Le uscite in sala non sono mai casuali, a dicembre meno che mai. Se a san Valentino vende l’amore, a Natale è la retorica dei buoni sentimenti che paga e sbanca al botteghino. Con la differenza che un buon film sul Natale riesce a mantenere salvi i sentimenti, mentre tutti gli altri della favola possiedono soltanto l’impianto retorico, come uno scheletro, del tutto immotivato e privo di vita. Hachiko è uno di questi.
Presentato in anteprima al Festival Internazionale del Film di Roma 2009, canonico film in tre atti, il film di Lasse Hallström resta a cavallo tra due protagonisti senza riuscire a sceglierne uno su cui puntare veramente. Da una parte il cane, Hachiko, un cucciolo di Akita andato perso durante un trasporto intercontinentale e ritrovato lungo i binari di una stazione di provincia.

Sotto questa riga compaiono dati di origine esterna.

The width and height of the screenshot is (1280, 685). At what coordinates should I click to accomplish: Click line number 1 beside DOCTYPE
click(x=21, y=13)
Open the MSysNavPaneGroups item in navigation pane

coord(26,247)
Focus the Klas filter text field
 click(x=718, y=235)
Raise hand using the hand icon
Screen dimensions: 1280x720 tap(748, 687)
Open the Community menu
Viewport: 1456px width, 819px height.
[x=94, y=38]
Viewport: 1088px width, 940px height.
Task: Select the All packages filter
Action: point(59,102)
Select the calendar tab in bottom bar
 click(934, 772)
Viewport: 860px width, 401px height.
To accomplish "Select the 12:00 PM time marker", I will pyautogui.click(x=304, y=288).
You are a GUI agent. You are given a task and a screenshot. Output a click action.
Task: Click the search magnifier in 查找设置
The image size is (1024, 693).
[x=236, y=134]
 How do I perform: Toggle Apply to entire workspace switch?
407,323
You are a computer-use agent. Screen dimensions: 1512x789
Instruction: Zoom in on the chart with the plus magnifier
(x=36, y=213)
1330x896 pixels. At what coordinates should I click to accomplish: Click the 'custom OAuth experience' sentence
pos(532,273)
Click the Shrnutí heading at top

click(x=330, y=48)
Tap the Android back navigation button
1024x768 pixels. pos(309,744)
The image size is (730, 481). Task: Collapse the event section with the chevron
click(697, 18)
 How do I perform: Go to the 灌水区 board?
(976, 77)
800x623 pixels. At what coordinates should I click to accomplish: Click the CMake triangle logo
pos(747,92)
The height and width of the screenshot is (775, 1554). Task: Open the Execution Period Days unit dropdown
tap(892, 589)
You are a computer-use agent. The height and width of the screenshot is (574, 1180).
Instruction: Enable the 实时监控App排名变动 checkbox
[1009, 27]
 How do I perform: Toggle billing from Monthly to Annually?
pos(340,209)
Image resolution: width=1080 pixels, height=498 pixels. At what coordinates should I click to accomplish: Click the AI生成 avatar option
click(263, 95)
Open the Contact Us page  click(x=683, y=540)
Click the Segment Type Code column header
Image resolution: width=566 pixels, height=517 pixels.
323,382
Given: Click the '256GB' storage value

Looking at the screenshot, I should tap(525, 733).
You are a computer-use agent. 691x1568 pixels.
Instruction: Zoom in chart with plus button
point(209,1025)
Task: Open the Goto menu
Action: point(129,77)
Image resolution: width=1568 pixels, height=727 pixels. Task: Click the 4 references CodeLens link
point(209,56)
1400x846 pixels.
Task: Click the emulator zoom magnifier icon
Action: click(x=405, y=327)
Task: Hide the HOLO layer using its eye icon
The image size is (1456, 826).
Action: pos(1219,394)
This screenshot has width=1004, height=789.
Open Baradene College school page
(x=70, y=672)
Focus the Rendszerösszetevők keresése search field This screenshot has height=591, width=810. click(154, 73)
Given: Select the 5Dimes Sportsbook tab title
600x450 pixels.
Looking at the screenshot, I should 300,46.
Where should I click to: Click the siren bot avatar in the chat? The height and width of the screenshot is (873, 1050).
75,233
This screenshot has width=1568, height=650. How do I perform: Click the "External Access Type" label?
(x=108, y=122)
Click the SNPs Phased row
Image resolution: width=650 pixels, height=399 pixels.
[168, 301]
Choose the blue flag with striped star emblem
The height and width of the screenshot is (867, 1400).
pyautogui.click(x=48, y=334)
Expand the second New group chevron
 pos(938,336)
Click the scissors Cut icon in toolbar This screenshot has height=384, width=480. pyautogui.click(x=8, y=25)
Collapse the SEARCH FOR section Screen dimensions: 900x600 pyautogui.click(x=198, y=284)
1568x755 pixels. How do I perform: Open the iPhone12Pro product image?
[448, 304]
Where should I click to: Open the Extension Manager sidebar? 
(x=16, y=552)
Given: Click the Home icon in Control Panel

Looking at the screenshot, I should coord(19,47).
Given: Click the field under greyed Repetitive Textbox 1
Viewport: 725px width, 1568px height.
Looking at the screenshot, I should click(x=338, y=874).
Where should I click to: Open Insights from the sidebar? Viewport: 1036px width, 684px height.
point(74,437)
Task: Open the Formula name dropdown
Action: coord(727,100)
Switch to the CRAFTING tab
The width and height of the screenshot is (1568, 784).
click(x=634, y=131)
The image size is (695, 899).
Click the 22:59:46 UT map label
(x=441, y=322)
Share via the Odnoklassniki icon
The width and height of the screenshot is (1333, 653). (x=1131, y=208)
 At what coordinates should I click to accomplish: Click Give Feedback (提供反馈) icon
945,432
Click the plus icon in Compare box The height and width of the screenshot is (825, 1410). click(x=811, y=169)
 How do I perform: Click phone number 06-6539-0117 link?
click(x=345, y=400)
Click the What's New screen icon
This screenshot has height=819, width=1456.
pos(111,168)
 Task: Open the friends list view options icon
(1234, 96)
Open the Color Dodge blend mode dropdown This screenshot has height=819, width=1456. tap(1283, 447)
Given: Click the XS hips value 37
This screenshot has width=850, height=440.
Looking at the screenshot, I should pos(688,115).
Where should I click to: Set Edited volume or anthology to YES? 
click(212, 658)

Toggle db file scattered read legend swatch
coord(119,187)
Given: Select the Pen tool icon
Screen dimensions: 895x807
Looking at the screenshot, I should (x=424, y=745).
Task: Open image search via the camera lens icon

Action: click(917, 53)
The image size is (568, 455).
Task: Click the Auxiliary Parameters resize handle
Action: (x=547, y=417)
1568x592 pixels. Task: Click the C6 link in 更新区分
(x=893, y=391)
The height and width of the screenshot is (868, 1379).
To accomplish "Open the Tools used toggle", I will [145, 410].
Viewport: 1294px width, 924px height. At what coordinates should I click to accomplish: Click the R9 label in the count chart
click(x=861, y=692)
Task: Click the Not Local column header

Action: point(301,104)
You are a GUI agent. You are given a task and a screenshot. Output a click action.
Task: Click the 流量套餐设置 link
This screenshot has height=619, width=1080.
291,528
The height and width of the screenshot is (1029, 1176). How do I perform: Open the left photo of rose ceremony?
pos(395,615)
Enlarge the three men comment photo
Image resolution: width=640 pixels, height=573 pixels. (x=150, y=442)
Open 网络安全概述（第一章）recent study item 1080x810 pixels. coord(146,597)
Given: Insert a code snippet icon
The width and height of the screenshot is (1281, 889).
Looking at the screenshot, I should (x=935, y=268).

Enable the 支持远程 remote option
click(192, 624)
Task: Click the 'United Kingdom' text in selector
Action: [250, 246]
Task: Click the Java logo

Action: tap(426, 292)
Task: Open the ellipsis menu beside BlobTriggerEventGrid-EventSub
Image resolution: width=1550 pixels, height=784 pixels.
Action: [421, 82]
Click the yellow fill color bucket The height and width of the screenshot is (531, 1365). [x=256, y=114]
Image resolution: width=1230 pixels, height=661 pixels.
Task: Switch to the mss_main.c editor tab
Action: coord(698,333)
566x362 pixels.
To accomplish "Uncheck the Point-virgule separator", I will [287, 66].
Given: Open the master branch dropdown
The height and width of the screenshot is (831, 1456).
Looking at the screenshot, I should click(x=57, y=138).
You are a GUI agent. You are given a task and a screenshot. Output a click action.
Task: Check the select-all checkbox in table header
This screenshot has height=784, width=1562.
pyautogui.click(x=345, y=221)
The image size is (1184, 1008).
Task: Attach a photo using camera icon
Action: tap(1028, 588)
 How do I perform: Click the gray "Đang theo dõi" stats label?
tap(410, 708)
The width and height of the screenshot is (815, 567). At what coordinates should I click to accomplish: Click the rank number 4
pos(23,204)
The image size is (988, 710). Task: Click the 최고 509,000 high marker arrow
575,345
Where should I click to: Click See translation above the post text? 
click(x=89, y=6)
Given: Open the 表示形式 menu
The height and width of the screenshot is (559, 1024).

Dall’altro l’uomo che lo accoglierà nella propria casa e che diventerà il suo migliore amico, interpretato da Richard Gere, chiamato da tutti, in paese, “il professore”. Seppur davvero troppo prevedibile nelle scelte di adattamento, Hachiko è una storia vera: si tratta, anzi, di un remake del film di Seijiro Koyama uscito nel 1987, Hachiko Monogatari. È facile, quindi, che il pubblico in sala conosca per intero la storia che sta per vedere. In casi come questo probabilmente è l’originalità del racconto ciò che può legittimarlo e renderlo interessante. Hachiko invece fallisce anche in questo, pur muovendosi tra timidi tentativi di sfuggire al classico film hollywoodiano, prima con la ricerca delle soggettive del cane, in bianco e nero, poi con inquadrature dal basso e un'alternanza tra l’apparente realismo di una vita familiare, descritta con un linguaggio pubblicitario e falso ma canonicamente accettato come realista, e le istanze caricaturali di quanti si aggirano all’interno del paese e, ancora di più, attorno alla stazione.
Se l’intento era un’atmosfera magica e fuori dal tempo, Hallström avrebbe dovuto forse rischiare di più, alzare il tiro e non avere paura di scelte più radicali. Da Amelie a I Tennenbaum, avrebbe avuto a disposizione una gamma molto ampia di riferimenti al "fantastico". Lavorando nella direzione in cui ha lavorato, invece, resta in bilico tra due mondi, tanto dal punto di vista narrativo quanto da quello stilistico, creando di fatto una distanza notevole tra il pubblico e la storia. Salvo poi ricorrere ad espedienti strappalacrime che sul finale funzionano, perché in sala si piange, ma certo non gli fanno onore. Insomma, un film poco riuscito, che non ha retto neppure alla difficoltà di creare un buon prodotto di mercato.
TITOLO ORIGINALE: Hachiko: A Dog’s Story; REGIA: Lasse Hallström; SCENEGGIATURA: Stephen P. Lindsey; FOTOGRAFIA: Ron Fortunato; MONTAGGIO: Kristina Boden; MUSICA: Jan A.P. Kaczmarek; PRODUZIONE: USA; ANNO: 2009; DURATA: 93 min.